Sono note infatti le numerosissime profezie che vedono un Papa costretto a fuggire dal Vaticano. Ne riporto una su tutte.

“Ciò che ho veduto è terribile! Sarò io o un mio successore? Ho visto il Papa fuggire dal Vaticano camminando tra i cadaveri dei suoi preti. Si rifugerà da qualche parte, in incognito, e dopo una breve pausa morrà di morte violenta” (Papa San Pio X, visione del1909)

Continua il Cornacchiola:

“Vedo molti sacerdoti con la loro talare e religiosi e religiose con il loro saio: tutti in fila e degli aguzzini che li spingono e trascinano uno alla volta su un palco di legno. Li facevano inginocchiare e chiedevano loro: ‘Getta l’abito!’. Alla risposta ‘No!’ gli prendevano la testa e gliela mettevano su un ceppo e lì venivano decapitati dal boia che aveva una scure” (12 novembre 1986)

A tal proposito, ricordo che dopo il 1929 la Madonna ebbe a lamentarsi con suor Lucia per la mancata consacrazione della Russia, dicendo: “Non vollero soddisfare la mia richiesta. Come il re di Francia si pentiranno; e la faranno, ma sarà tardi.
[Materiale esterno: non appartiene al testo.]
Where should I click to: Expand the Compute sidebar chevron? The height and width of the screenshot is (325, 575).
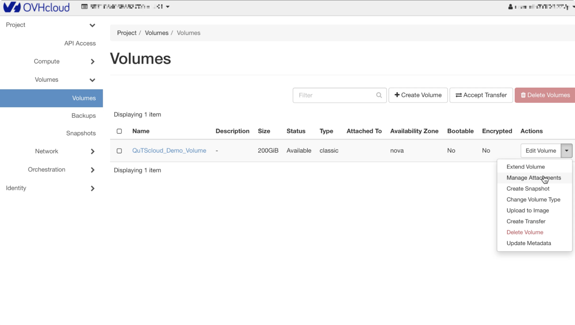tap(92, 62)
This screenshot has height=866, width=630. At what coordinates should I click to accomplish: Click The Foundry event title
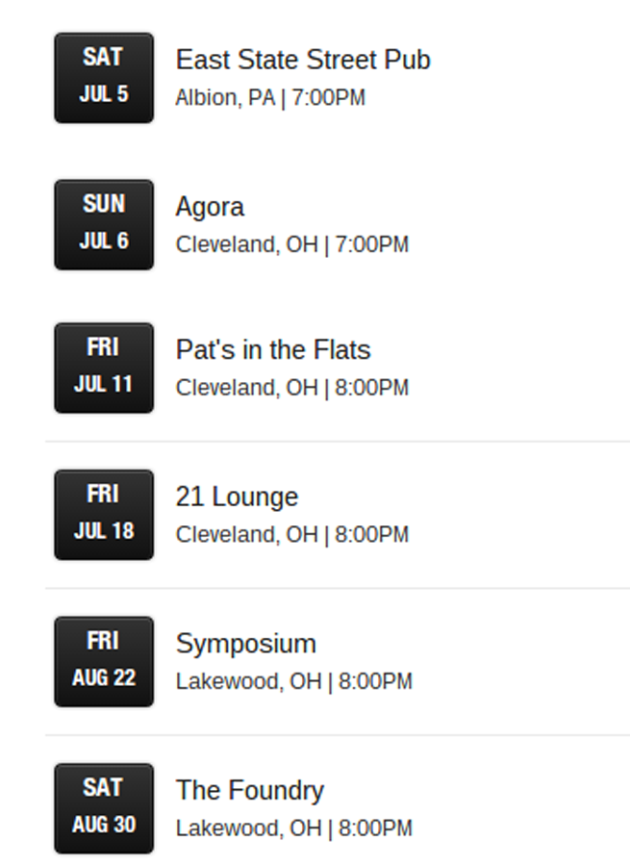(249, 791)
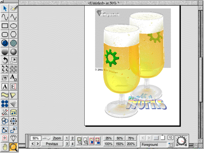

La Russia avrà sparso i suoi errori per il mondo, provocando guerre e persecuzioni alla Chiesa:  il santo Padre avrà molto da soffrire”.

Il re di Francia, tutti sappiamo, che fu ghigliottinato. 

Anche Papa Pio XII profetizza che vi sarà un tempo in cui il sacrificio quotidiano sarà abolito:

“Verrà un giorno in cui il mondo civilizzato rinnegherà il proprio Dio, quando la Chiesa dubiterà come dubitò Pietro. Essa sarà allora tentata di credere che l’uomo è diventato Dio, che suo Figlio è solo un simbolo, una filosofia come tante altre. Nelle chiese i cristiani cercheranno invano la lampada rossa dove Gesù li aspetta; come la peccatrice in lacrime davanti alla tomba vuota, grideranno: ‘Dove lo hanno portato?'”.